Aimed at safeguarding biodiversity in the face of climate change, wars and other natural and man-made disasters, the new seed bank has the capacity to hold up to 4.5 million batches, or twice the number of crop varieties believed to exist in the world today, according to the Global Crop Diversity Trust (GCDT), which spearheaded the project.
With European Commission President Jose Manuel Barroso looking on, Kenyan environmentalist and Nobel Peace Prize winner Wangari Maathai and Norwegian Prime Minister Jens Stoltenberg will inaugurate the vault by symbolically depositing a few grains of rice in one of its three spacious cold chambers.
Norway has assumed the entire six-million-euro (8.9-million-dollar) charge for building the vault in its Arctic archipelago of Svalbard, just some 1,000 kilometres (620 miles) from the North Pole.

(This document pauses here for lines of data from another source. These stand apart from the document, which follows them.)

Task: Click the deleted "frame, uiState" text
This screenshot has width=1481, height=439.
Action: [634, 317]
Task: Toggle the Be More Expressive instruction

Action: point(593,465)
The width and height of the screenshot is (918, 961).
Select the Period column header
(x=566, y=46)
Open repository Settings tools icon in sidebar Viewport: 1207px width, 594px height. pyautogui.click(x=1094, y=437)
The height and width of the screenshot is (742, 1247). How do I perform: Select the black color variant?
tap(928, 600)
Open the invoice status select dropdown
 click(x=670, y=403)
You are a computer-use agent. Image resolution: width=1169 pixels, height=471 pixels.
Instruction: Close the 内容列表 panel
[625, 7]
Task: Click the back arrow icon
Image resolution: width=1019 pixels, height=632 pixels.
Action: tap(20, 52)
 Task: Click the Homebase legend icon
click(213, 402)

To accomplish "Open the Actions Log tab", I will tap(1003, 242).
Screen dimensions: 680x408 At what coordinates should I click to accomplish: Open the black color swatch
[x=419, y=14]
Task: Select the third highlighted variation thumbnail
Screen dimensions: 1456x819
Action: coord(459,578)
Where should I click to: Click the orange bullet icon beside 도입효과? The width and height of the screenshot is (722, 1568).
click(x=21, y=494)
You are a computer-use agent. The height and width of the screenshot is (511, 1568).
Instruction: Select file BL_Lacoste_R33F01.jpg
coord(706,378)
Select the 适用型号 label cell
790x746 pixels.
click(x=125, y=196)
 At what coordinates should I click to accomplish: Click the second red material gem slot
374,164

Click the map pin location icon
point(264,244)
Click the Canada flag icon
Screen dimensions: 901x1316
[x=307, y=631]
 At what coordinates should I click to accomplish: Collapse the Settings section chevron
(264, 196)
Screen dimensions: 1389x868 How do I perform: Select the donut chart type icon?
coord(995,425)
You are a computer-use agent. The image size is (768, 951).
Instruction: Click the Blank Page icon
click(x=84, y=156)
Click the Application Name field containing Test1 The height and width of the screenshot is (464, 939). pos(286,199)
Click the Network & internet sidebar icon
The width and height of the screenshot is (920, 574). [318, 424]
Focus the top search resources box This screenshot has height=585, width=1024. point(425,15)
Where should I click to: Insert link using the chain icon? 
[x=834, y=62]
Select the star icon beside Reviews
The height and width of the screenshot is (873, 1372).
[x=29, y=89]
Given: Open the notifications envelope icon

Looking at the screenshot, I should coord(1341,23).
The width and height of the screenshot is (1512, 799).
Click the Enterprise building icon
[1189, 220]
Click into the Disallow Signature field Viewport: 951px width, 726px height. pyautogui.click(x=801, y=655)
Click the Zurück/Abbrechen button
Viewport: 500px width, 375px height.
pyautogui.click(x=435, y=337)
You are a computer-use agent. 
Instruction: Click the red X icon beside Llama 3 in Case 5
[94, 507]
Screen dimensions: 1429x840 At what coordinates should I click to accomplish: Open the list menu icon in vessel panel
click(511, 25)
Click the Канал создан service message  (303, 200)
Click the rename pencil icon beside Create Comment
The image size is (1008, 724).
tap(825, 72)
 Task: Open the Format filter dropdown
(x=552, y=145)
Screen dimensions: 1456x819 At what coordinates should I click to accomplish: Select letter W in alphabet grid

There are currently more than 200,000 different varieties of rice and wheat in the world, but this diversity is rapidly disappearing due to pests and diseases, climate change and human activities.
Biodiversity is essential because it enables crops to adapt to new conditions, resist diseases, increase their nutritional value and become less dependant on water, according to GCDT.
Under tight security, duplicates of seed samples from 21 seed banks around the world will be stored in the new vault at a constant temperature of minus 18 degrees Celsius (minus 0.4 degrees Fahrenheit), and even if the freezer system fails the permafrost will ensure that temperatures never rise above minus 3.5 degrees Celsius.
Contributions from the other 1,300 seed banks worldwide are expected at a later date.
The Svalbard Global Seed Vault will on Tuesday hold some 268,000 samples. They will remain the property of their countries of origin, which can claim them back if they should disappear from their natural environment.
Measuring twice the size of Belgium and counting just 2,300 inhabitants, the Svalbard archipelago, where ironically no crops grow, is considered the ideal location for the new vault due to its remote location far from civil strife.